Laziness in the Time of Responsive Design

As screens and input types evolve, we’re managing more complexity in our designs than ever before: our layouts are becoming more flexible and responsive; our interfaces, more immersive. Maybe we can look for simpler approaches? In this session, Ethan—a singularly lazy person—will walk through some responsive designs, and show how we might do a lot more with a little bit less.

slides [https://www.slideshare.net/secret/5APCs2Zje7Bajm]

As screens and input types evolve, we’re managing more complexity in our designs than ever before: our layouts are becoming more flexible and responsive; our interfaces more immersive.

 

The range of devices and screens will continue to grow – think of game consoles, watches, wall-sized displays, objects.

 

With that many devices and screens, it becomes difficult if not impossible to specify what size a “page” should be.

 

Web design has moved beyond the page to creating a content presence that can be experienced on screens of any size or shape.

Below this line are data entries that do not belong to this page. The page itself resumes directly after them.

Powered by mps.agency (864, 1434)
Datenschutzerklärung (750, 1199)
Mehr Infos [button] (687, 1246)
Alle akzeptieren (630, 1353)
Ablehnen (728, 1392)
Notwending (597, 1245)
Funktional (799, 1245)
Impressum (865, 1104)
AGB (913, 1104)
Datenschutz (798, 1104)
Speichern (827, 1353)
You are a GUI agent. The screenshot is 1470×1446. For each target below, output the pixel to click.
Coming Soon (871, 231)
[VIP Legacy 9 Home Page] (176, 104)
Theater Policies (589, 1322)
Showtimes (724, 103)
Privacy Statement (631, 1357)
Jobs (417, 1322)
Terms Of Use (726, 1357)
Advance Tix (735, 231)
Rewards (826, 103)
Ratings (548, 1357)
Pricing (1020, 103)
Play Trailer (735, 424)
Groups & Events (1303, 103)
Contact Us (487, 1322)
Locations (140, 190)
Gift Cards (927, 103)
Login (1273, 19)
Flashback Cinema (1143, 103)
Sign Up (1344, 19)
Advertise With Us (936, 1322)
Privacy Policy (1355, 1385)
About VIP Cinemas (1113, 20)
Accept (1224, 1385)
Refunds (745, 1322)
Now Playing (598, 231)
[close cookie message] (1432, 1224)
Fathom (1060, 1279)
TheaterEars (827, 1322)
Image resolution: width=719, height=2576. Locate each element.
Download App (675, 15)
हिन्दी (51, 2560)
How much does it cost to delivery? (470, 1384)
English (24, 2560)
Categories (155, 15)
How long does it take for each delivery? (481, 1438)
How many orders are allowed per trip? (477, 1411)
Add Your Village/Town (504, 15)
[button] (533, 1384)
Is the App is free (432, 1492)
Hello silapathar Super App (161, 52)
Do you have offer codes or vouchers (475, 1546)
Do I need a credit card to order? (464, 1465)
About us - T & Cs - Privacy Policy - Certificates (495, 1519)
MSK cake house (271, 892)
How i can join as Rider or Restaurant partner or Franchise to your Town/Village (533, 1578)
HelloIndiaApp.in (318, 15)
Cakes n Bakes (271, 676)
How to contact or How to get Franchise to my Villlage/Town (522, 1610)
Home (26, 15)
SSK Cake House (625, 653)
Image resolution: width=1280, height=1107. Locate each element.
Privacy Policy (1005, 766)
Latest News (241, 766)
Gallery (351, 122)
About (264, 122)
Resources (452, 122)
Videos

Laziness – doing as little as possible, getting more out of less – is a positive way to approach responsive design, especially in layout, navigation and animation.

 

We can be more nuanced when it comes to design and layout: responsive design doesn’t mean creating different displays to suit different devices and screens – it means building a content experience that will display anywhere.

 

Explore the tools available to manage layout, such as nth-child.

 

By focusing on content and context, we can design for devices that don’t even exist yet.

 

Create a vocabulary to support your design.

Frameworks are useful tools but may be too rigid to allow the flexibility that responsive design needs.

 

Navigation remains a challenge. The hamburger menu may not be the best answer – concealing content is not always in the best interests of the user.

 

Design the transaction, not the interface.